The story is told via drawings in Daedalus' sketchbook, and every few pages you flip through has an interactive element with Icarus in some kind of predicament. There is no dialogue, spoken or written, so it is up to the player to interpret what is going through Daedalus' mind from one page to the next.

That's pretty much it. The game is extremely short, perhaps five minutes in length from start to finish, but that is not entirely to its detriment. Because the story is so abstract - it's Daedalus coping with grief through art after all - a lot of what is being told is so open to interpretation that on repeated playthroughs you notice little missed details and gain a different insight into Daedalus' mind. Still, it would've been nice if the game offered at least ten minutes of playtime just to give it a little more substance.

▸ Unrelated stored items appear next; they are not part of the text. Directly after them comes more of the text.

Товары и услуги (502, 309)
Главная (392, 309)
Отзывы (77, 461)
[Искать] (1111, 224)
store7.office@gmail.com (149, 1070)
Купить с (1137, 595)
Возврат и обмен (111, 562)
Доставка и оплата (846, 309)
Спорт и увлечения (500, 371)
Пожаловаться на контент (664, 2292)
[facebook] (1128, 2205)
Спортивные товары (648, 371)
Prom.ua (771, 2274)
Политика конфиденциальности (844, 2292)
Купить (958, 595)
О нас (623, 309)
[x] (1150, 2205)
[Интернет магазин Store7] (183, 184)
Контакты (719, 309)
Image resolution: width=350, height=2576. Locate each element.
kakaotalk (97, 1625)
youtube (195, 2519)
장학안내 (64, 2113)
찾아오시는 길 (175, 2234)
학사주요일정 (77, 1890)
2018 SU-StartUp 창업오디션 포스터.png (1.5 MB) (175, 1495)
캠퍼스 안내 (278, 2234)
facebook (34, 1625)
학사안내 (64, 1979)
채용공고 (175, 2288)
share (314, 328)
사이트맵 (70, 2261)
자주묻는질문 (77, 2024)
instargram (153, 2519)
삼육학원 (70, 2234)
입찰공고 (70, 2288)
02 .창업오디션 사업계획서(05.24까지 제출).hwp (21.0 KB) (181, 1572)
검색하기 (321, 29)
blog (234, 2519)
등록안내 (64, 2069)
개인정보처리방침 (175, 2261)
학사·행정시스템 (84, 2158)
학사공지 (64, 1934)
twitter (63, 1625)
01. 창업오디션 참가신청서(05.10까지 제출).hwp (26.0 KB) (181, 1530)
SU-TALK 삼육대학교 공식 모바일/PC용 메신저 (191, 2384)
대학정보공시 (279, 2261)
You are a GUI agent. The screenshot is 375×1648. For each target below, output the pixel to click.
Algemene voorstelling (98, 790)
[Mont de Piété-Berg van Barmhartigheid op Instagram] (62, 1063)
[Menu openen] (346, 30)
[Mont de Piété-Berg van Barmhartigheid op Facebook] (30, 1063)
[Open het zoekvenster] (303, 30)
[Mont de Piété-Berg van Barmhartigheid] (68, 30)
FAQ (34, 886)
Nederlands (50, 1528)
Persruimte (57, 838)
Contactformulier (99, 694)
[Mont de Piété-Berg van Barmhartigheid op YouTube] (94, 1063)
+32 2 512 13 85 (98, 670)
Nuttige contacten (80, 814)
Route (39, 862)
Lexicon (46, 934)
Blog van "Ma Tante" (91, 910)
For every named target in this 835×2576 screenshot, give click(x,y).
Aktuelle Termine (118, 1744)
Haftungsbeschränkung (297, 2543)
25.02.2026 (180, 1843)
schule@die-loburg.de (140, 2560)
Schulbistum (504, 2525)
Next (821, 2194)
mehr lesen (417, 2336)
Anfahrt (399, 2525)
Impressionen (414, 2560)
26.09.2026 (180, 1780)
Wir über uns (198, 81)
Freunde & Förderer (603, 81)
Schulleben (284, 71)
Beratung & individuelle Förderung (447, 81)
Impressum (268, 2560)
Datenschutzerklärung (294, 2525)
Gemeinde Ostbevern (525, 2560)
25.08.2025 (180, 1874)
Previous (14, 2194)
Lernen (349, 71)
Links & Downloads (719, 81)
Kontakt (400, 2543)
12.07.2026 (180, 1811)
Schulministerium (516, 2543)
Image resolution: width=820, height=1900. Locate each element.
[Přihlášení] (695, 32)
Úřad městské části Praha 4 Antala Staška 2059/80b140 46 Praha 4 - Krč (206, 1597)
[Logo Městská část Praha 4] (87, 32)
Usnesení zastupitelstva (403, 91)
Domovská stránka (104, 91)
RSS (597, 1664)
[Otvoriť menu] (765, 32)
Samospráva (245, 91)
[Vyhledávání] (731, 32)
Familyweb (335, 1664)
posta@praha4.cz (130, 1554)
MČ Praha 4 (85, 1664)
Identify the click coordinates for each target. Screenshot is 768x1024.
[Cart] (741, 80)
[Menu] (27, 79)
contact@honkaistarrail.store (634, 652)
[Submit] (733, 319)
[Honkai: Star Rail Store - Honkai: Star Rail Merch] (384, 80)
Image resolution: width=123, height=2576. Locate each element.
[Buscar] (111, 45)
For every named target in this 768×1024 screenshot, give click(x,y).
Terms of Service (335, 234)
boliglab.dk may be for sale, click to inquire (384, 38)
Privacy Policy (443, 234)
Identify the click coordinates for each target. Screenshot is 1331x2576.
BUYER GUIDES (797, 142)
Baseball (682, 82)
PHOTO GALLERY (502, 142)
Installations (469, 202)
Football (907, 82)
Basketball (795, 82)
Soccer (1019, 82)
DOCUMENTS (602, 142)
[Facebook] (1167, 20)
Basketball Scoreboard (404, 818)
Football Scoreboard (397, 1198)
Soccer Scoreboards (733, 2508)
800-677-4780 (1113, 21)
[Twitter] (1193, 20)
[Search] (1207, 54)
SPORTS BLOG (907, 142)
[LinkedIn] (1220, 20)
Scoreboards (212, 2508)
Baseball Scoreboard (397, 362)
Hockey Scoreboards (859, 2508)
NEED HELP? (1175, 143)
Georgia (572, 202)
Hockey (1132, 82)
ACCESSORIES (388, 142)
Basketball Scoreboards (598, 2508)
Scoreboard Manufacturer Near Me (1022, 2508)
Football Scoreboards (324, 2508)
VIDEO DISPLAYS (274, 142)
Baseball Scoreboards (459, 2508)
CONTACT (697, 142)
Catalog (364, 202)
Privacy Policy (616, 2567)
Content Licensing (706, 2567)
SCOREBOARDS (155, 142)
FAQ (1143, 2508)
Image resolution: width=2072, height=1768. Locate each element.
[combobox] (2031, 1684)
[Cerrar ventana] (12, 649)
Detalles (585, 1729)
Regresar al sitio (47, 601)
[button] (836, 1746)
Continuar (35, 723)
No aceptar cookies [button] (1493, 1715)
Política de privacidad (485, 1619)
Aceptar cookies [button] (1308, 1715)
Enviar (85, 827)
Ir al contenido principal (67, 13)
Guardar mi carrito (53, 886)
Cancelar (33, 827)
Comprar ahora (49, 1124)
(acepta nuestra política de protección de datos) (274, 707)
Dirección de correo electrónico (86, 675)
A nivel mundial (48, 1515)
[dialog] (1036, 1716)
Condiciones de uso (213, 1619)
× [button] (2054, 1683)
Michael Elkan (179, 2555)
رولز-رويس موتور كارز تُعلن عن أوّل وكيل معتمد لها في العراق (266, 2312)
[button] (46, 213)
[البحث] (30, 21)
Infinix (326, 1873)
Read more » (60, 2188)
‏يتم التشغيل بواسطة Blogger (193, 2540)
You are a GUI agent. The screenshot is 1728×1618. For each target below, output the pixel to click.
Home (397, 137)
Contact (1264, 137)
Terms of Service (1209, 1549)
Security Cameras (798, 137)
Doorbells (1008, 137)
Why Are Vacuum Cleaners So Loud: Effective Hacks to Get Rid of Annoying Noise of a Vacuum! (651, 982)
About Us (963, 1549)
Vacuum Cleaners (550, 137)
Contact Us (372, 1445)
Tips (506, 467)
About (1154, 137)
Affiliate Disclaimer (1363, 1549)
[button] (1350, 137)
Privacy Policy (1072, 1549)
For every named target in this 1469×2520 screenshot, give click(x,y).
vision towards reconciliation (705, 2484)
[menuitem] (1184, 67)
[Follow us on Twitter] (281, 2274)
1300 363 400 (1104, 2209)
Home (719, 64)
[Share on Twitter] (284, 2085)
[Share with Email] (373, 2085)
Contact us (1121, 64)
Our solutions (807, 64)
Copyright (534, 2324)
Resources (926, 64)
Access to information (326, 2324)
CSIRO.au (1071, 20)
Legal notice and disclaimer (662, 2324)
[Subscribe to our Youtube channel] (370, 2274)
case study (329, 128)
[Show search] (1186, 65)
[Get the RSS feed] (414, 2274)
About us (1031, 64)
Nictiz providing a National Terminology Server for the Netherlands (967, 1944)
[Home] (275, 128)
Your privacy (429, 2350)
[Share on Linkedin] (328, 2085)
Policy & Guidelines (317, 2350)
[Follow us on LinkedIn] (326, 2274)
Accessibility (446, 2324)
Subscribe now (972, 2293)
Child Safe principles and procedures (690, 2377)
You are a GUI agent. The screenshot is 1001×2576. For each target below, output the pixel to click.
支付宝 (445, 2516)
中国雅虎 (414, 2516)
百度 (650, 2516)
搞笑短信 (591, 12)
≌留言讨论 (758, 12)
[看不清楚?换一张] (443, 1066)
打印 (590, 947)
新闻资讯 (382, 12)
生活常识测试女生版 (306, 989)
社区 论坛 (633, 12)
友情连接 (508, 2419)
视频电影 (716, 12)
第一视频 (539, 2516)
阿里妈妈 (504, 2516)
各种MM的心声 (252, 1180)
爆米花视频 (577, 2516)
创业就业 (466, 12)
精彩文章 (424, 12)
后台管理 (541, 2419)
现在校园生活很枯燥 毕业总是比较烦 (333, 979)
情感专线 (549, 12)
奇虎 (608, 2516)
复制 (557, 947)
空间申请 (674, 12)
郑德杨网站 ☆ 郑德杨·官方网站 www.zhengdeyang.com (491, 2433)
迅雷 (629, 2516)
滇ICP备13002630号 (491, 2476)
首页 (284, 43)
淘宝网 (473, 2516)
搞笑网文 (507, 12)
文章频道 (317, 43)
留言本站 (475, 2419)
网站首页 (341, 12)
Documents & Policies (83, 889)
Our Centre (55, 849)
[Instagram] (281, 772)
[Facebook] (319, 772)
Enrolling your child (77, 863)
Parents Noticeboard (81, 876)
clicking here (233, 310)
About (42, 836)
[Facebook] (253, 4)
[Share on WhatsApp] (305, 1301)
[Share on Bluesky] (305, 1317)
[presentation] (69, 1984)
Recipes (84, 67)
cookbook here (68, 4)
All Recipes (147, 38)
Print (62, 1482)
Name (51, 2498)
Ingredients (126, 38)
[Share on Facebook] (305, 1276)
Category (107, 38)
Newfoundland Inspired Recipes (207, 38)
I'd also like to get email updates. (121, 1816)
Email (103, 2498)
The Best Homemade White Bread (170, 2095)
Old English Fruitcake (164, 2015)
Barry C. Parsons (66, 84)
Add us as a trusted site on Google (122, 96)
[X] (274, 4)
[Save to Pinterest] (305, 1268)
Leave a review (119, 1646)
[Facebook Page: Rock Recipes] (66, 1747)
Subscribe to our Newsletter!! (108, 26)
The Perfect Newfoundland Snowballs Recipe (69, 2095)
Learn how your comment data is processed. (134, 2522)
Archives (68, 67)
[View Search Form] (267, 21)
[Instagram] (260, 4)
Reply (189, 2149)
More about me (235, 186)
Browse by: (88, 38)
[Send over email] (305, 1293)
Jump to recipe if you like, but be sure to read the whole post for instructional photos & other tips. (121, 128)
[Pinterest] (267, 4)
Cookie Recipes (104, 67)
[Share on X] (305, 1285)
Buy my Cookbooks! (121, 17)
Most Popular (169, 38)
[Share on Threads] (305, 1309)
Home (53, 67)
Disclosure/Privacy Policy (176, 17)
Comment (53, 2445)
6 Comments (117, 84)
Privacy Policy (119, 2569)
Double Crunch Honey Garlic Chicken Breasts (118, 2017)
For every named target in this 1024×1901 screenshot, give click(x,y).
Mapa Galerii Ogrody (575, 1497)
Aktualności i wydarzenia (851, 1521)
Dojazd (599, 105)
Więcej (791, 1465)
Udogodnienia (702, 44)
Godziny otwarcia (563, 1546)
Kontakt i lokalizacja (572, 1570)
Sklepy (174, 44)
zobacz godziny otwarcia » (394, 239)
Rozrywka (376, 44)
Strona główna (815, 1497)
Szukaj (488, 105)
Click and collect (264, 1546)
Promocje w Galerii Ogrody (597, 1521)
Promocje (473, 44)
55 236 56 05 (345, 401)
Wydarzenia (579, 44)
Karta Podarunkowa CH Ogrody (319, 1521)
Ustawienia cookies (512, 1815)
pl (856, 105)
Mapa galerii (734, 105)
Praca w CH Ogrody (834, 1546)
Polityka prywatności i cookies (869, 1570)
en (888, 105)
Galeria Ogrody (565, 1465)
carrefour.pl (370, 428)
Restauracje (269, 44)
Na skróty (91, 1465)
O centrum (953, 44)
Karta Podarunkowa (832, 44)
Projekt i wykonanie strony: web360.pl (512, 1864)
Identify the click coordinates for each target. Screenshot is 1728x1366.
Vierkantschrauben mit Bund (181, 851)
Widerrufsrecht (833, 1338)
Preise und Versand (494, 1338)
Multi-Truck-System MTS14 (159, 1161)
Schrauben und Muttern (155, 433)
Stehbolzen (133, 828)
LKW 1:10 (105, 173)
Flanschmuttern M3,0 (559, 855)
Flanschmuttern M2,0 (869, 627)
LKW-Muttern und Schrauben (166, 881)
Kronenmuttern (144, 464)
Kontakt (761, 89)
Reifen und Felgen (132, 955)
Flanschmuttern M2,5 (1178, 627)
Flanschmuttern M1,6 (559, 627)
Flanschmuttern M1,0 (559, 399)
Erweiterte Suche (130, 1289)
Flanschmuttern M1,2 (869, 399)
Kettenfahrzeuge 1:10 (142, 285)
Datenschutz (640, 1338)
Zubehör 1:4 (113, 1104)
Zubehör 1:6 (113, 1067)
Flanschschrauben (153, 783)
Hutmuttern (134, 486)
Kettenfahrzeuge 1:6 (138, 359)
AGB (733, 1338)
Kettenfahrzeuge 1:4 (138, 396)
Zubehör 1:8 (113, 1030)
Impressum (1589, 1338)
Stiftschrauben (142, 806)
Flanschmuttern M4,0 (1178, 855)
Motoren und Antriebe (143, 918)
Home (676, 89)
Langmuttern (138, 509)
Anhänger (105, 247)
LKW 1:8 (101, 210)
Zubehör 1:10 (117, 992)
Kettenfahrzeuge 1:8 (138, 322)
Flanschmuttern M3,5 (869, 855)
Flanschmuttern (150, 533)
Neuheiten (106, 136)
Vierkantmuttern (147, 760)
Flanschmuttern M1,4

The interactive sections of the game rely on very simplistic controls, mostly swiping across the screen, and are designed to be intuitive to anyone who would pick up the game. However, the very first interactive section is completely unintuitive and will act as a roadblock for your progress as you spend a disproportionate amount of time trying to figure out the controls. Ironic, considering that the blurb on the App Store and the research report that the designers wrote (9.9MB ZIP/PDF) about their game both loudly tout the game's intuitiveness. The rest of the interactive sections are pretty simplistic, but to save those of you who buy the game a mountain of frustration, the first puzzle is solved by repeatedly swiping upwards or downwards as is appropriate.

Between the charming sketchbook art style and the abstract narrative, iCarus is an interesting interactive art project that could inspire storytelling techniques in larger, more professional titles. Honestly, the game could be shown in a modern art gallery if put on display properly. However, as a game it is most decidedly amateur, so don't go in expecting a groundbreaking gaming experience. If you're a designer yourself, though, give it a go and see if iCarus can be your muse.